Врата ночи - Степанова Татьяна Юрьевна 30 стр.


— А почему мы должны взламывать дверь? — в один голос возмущались начальница ЖКО и местный участковый. — Мало ли почему эта Мелеску не явилась к вам на допрос? Кто сейчас добровольно по повесткам-то является? Нашли дураков. Может, она уехала куда? Мы вот сейчас дверь вскроем — ее нет. А дальше что? Вы уедете. А нам как из положения выходить? Кто за взлом отвечать будет? Кто новую дверь жилице оплатит, новый замок?

Колосов помнил: он опустился до униженных просьб: «Я сам оплачу и дверь, и замок. И сам лично извинюсь перед гражданкой Мелеску, если она жива и здорова, а всего лишь отсутствует». Если они, точнее, он — ошибся.

После долгих препирательств и дебатов дверь начали вскрывать уже в третьем часу. А заняло это не более пяти минут. Замок тоже оказался самым обычным — такой спичкой можно открыть. Но и спичка, и отмычка не потребовались. Дверь оказалась не запертой на ключ. Просто прихлопнутой.

— Понятые, проходите, пожалуйста, — участковый, крайне недовольный хозяйничаньем на его участке коллег из «параллельной областной структуры», решил соблюдать все формальности до конца.

Двое жильцов дома переступили порог прихожей и...

— Что это за запах? Боже... да это же...

Но прежде чем попасть в комнату, откуда и тянуло этим запахом, надо было пересечь маленький холл-прихожую. Ее обстановку Колосов отчего-то запомнил особенно отчетливо. Небольшой новенький шкаф-купе с женской одеждой, тумбочка для обуви, старое кресло, телефон на полу рядом с ним. А стены сплошь завешаны рисунками, сделанными акварелью, гуашью, фломастерами, тушью.

С рисунков смотрели на понятых, сыщиков и хмурою участкового самые разные причудливые существа: смешные, забавные, трогательные, потешно-уродливые, игрушечные, сказочные — Винни Пух, Русалочка, Ежик, который в тумане, Цветик-Семицветик, Вовка в тридевятом царстве, Золотая рыбка, Кот в сапогах. Десятки мультяшек, памятных с самого детства.

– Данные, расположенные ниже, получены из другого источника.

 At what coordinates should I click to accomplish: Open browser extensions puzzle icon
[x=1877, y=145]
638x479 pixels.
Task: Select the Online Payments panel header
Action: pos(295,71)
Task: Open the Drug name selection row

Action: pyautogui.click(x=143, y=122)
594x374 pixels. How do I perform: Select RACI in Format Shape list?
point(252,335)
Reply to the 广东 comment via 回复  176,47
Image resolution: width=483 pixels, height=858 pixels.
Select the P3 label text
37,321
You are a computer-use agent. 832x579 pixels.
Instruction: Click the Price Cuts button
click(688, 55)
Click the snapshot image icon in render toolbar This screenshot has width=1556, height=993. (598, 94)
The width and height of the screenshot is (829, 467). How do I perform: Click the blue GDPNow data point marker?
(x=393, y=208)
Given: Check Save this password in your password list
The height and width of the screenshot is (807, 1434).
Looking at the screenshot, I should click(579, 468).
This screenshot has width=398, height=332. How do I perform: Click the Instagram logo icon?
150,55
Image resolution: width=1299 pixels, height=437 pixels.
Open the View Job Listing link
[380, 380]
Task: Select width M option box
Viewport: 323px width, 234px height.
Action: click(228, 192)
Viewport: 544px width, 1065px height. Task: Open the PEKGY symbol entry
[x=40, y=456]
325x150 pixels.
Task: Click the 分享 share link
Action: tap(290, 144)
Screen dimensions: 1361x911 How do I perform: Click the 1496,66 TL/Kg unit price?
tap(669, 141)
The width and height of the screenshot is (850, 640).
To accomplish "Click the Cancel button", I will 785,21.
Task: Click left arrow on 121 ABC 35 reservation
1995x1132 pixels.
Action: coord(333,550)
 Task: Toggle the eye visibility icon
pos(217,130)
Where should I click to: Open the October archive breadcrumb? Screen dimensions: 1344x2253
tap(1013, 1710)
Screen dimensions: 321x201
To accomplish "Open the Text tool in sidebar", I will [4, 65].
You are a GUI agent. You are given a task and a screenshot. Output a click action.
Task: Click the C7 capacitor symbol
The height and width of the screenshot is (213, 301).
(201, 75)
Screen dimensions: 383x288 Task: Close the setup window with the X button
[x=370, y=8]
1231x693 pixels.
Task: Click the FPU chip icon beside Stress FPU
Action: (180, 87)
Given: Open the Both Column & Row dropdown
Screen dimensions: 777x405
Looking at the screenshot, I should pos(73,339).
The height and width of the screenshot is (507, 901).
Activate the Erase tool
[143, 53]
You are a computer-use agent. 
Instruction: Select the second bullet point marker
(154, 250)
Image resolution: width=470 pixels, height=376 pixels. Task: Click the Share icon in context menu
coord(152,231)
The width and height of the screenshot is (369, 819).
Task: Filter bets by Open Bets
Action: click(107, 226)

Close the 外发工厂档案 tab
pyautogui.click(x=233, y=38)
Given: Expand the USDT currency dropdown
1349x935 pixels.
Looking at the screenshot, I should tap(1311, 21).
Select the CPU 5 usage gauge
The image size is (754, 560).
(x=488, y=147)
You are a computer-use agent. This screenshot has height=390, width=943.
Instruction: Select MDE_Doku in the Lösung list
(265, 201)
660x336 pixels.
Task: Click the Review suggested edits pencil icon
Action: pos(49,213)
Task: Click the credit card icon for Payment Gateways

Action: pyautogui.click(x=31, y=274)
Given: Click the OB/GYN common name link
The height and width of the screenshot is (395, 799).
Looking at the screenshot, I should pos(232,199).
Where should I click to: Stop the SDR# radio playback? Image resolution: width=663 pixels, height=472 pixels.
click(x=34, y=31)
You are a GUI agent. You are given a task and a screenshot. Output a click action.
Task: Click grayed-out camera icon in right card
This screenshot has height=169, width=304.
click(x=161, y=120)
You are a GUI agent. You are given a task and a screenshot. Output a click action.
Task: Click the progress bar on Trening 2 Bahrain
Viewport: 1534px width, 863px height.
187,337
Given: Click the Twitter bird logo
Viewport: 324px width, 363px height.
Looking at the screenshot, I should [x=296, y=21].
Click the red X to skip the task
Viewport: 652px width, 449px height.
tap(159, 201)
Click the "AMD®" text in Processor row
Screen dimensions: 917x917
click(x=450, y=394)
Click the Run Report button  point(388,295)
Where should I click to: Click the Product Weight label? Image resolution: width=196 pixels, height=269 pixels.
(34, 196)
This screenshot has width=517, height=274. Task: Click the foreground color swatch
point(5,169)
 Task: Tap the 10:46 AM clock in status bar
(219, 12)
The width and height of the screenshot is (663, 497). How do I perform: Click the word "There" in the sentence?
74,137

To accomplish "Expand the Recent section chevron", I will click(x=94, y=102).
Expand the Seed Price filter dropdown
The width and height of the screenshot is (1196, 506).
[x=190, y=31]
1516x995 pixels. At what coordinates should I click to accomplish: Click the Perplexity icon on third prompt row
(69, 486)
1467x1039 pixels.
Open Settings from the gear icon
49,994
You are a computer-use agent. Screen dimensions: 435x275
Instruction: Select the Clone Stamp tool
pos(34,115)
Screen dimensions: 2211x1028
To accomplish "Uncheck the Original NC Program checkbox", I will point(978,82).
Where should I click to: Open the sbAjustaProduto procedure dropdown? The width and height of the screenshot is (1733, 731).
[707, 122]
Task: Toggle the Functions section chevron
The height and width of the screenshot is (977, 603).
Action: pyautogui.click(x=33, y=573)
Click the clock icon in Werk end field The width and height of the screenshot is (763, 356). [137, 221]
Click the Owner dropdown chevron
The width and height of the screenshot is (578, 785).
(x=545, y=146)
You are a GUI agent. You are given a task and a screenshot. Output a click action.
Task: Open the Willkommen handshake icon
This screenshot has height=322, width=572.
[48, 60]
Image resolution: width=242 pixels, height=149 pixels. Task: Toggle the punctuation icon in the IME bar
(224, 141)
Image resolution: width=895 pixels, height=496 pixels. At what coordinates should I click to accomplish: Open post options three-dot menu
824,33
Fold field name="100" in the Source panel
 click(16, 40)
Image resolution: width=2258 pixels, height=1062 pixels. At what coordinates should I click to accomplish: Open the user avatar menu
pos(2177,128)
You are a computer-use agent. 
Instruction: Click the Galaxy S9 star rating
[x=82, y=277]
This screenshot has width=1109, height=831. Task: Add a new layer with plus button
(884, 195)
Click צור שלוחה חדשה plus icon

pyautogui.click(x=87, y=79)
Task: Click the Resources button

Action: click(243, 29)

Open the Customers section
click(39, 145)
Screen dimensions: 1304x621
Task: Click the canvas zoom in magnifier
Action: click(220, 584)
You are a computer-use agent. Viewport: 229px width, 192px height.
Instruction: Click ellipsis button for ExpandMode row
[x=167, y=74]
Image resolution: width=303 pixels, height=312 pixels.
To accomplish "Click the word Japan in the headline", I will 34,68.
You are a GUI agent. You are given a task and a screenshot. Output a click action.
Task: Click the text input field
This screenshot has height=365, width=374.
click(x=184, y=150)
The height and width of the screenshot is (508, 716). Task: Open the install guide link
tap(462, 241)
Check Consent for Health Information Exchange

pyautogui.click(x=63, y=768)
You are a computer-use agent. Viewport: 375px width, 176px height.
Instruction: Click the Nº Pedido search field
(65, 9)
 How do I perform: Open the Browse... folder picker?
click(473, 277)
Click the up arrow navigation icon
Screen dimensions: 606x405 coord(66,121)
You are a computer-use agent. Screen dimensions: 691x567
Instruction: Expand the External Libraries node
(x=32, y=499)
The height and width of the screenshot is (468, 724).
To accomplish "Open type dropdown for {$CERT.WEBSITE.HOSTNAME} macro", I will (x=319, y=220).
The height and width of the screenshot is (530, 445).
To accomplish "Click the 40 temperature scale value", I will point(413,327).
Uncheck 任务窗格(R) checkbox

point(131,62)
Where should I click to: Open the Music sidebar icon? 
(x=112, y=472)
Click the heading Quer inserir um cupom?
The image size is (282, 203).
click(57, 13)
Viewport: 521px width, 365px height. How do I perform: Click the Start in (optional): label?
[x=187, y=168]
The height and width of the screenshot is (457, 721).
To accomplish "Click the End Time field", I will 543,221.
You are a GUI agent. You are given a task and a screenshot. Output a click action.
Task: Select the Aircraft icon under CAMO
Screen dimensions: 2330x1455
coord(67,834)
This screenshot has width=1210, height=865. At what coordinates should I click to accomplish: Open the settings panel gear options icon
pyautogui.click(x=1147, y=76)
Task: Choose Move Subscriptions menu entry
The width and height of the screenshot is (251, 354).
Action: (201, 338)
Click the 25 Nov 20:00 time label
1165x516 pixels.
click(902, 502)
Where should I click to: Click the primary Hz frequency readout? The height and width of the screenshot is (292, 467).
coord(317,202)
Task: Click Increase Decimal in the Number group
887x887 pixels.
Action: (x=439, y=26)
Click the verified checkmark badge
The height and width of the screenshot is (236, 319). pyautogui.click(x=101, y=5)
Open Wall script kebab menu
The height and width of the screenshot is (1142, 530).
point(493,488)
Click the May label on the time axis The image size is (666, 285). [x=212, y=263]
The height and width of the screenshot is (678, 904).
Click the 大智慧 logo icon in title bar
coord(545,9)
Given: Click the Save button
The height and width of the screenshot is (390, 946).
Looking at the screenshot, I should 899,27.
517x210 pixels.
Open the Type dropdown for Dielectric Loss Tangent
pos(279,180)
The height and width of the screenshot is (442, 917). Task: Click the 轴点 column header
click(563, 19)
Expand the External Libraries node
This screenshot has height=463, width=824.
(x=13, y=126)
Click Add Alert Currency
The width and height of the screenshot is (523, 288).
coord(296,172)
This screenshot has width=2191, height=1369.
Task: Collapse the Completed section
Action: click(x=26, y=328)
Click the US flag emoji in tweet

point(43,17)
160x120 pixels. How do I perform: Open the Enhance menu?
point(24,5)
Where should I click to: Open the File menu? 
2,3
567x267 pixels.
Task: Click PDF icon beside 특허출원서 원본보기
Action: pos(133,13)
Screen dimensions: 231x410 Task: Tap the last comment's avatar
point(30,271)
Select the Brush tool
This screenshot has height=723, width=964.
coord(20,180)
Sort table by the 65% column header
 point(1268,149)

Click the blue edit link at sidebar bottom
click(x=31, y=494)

Были тут и другие рисунки — черной тушью: выводок летучих мышей в ночном небе, сломанные бурей осенние деревья, речные пейзажи — черная вода, топкие низкие берега, финиковые пальмы и... Никита увидел и свежие наброски — копии барельефов из музея Института Востока: ассирийские боевые колесницы, сцены жестокой резни, опутанные, словно серпантином, узором причудливого древнего орнамента...

— Она... Женщина там, в комнате, — хрипло сказал участковый. — Мертва.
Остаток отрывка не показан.